§ WORK INSTRUCTIONS
Look below for the line that has "Given: Click the AioSetAoRangeAll button". Set down the lines from there through the line that has "You are a GUI", exactly as written.

§ DATASET RECORDS
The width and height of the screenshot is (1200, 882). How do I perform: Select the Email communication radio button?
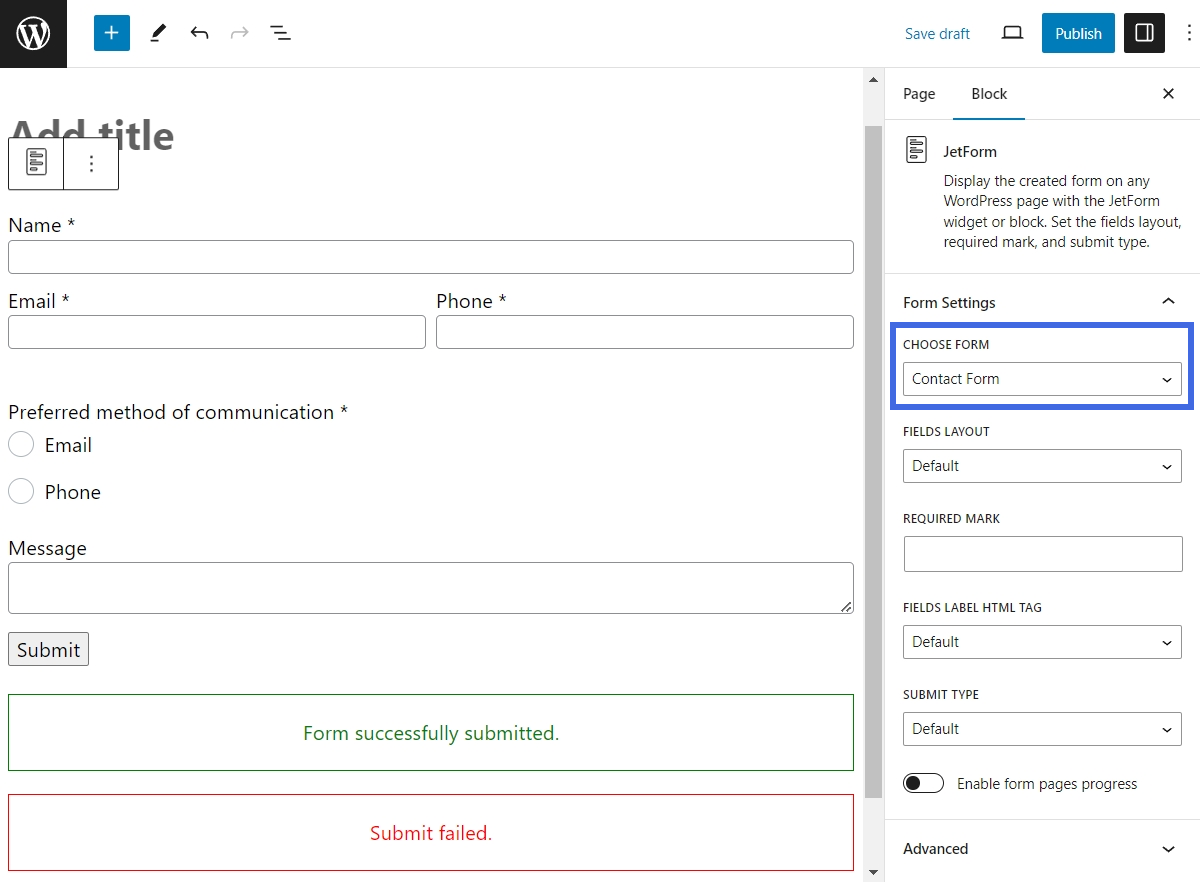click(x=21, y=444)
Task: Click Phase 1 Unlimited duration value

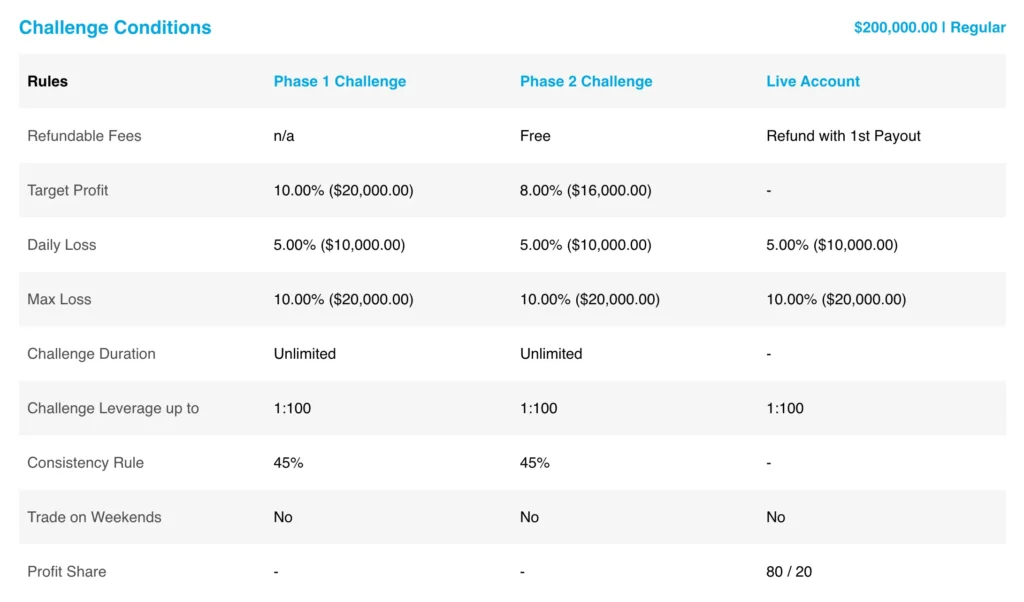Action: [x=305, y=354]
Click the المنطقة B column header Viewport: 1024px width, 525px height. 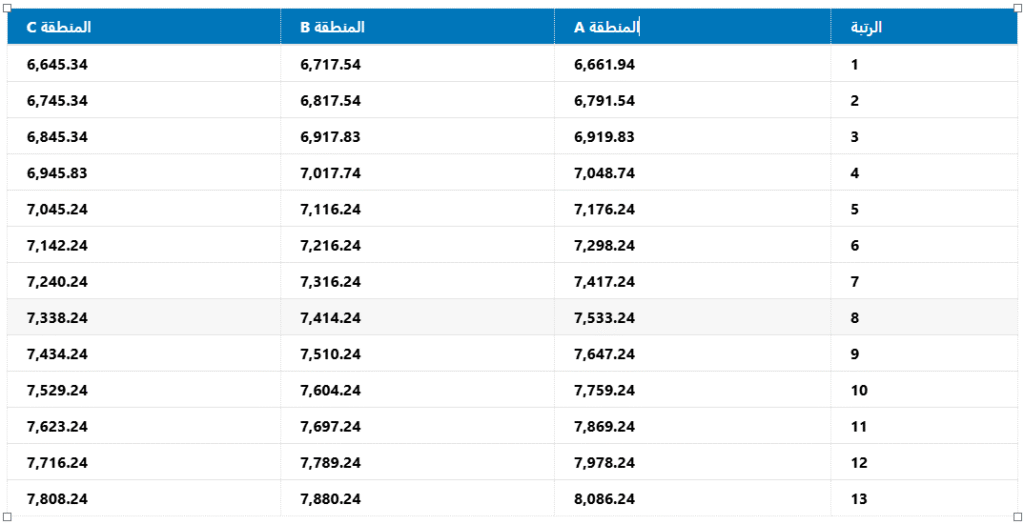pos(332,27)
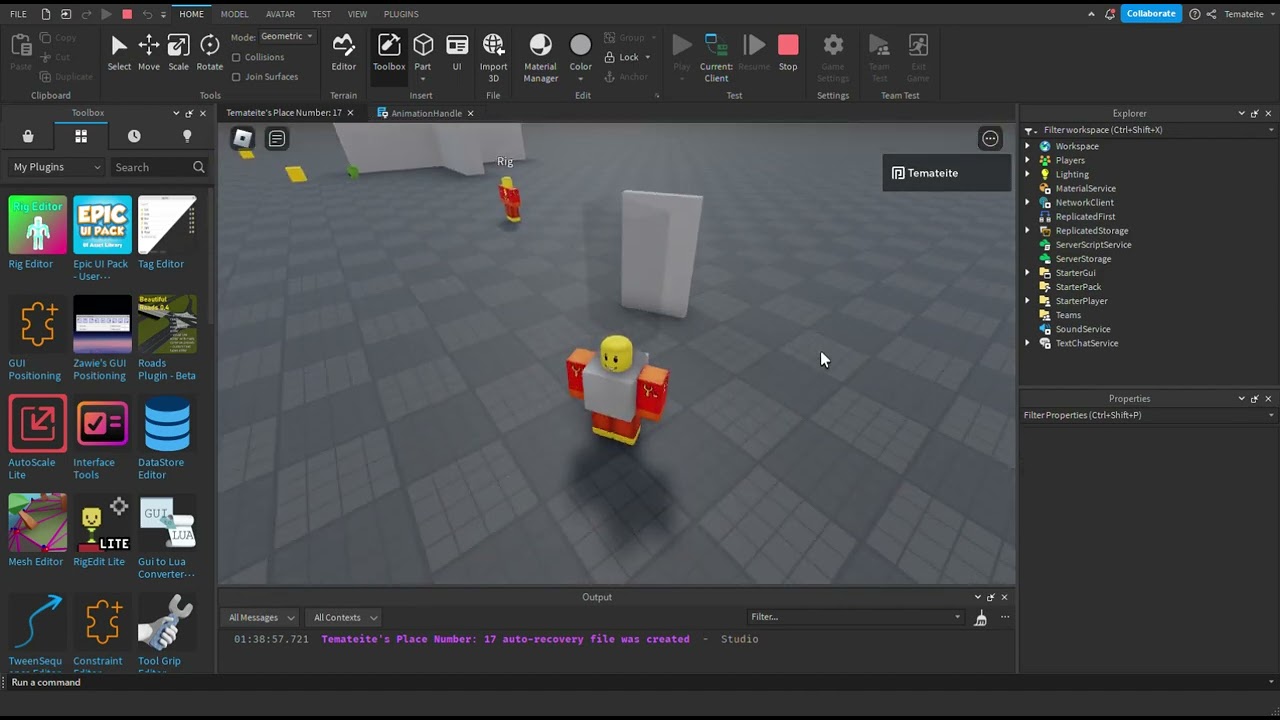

...

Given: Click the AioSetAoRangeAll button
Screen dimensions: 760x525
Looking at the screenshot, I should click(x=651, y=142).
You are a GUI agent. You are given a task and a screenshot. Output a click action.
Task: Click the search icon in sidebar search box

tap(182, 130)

§ SOLUTION TO THE EXERCISE
Given: Click the AioSetAoRangeAll button
Screen dimensions: 760x525
Looking at the screenshot, I should click(x=651, y=142).
You are a GUI agent. You are given a task and a screenshot. Output a click action.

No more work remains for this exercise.